LUTTE CONTRE LES INONDATIONS : LES SOLUTIONS PRÉSENTÉES A HIRSON.

Avec vingt et un kilomètres de berges, Hirson vit avec ses rivières et ses débordements. Si l’Histoire a retenu les crues de 1658, 1740 et 1784, la mémoire collective n’a pas oublié les inondations de décembre 1993, de janvier 1995 et, bien évidemment, de janvier 2011. Les périodes de retour de ces catastrophes naturelles sont donc connues. Jean-Michel Cornet, Directeur de l’Entente interdépartementale de lutte contre les inondations ; Yannick Marlant, Adjoint au Maire d’Hirson, Jean-Jacques Thomas, réélu le matin même Vice-Président de cet établissement public (notre photo) qui réunit les Conseillers généraux de la Meuse, des Ardennes, de la Marne, de l’Aisne, de l’oise et du Val d’Oise ; l’ont d’ailleurs rappelé lors de la réunion organisée à Hirson.

Si les crues du Petit Gland, du Gland et de l’Oise se répètent, celle du début d’année reste la plus violente et correspond même à un épisode centenale. A Hirson, pas moins de 546 habitations et bâtiments ont été touchés.

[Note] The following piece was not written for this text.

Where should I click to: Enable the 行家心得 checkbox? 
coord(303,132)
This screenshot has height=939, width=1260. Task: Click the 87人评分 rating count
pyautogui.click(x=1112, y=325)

Pour remédier à des dégâts estimés en 1993 à dix-huit millions d’euros, Jean-Jacques Thomas a donc proposé « d’agir en amont sur la régulation grâce, d’abord, au bassin écrêteur de Saint-Michel, mais également de gérer les étangs en amont d’Hirson et d’améliorer les écoulements dans la traversée de la ville ».

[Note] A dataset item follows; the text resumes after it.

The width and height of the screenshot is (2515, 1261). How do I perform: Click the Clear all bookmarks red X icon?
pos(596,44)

Bien évidemment, lors de sa présentation à l’Eden, le projet de Montorieux (notre photo) constitua le cœur des interventions. Conçu pour contrôler les fortes crues supérieures à dix ans et jusqu’à plus de quarante-cinq ans, il s’appuie sur un principe simple : stocker temporairement la pointe de crue avec un volume retenu de deux millions de m3 contre quatre à Proisy.

La digue construite en fond de vallée, intégrée au paysage, dispose de vannes pour stocker puis libérer les volumes excédentaires. Un système qui a donc fait ses preuves à Proisy en janvier en protégeant plus de quatre cents habitations et qui diminuerait de 30 cm le niveau de l’Oise à Hirson en cas de crue d’un retour de trente ans et de 40 cm lors d’inondation d’un retour de quarante ans.

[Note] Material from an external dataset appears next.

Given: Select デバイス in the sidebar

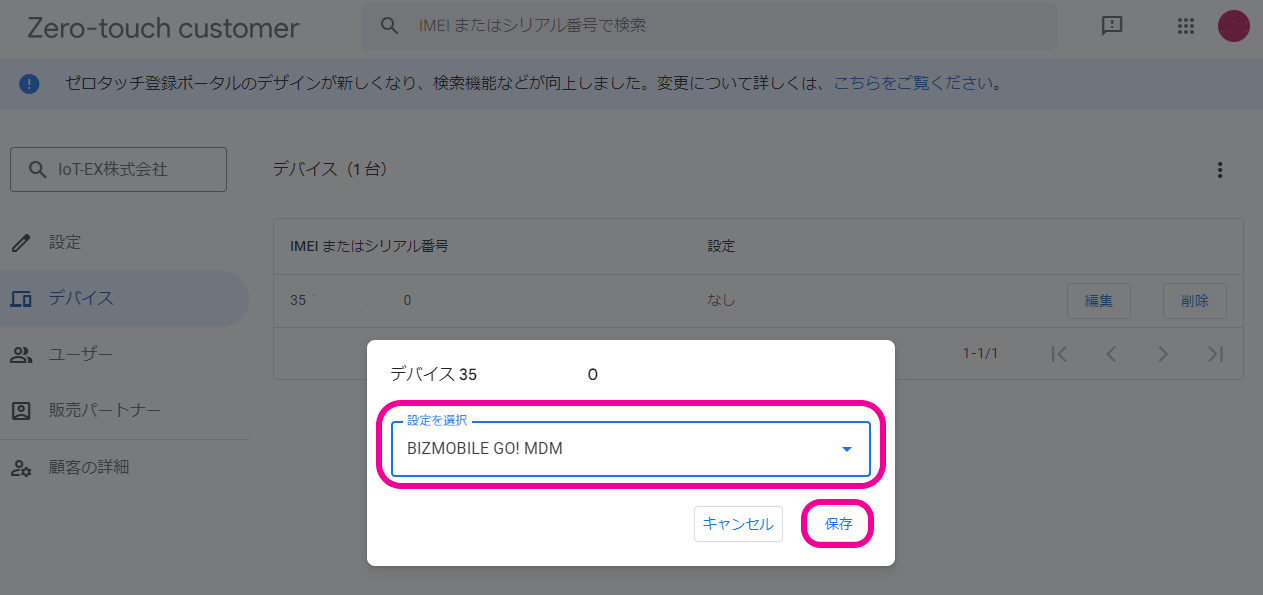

Jean-Jacques l’a rappelé au public : la concertation sera privilégiée. D’ores et déjà, un protocole d’indemnisation fut signé en décembre avec la profession agricole. Des travaux de protection seront engagés rue de la Roche à Saint-Michel, la route de Montorieux sera rehaussée, etc. Du reste, l’enquête publique prévue à l’automne offrira à chacun la possibilité de s’exprimer. Y compris, bien évidemment, les victimes des crues de janvier.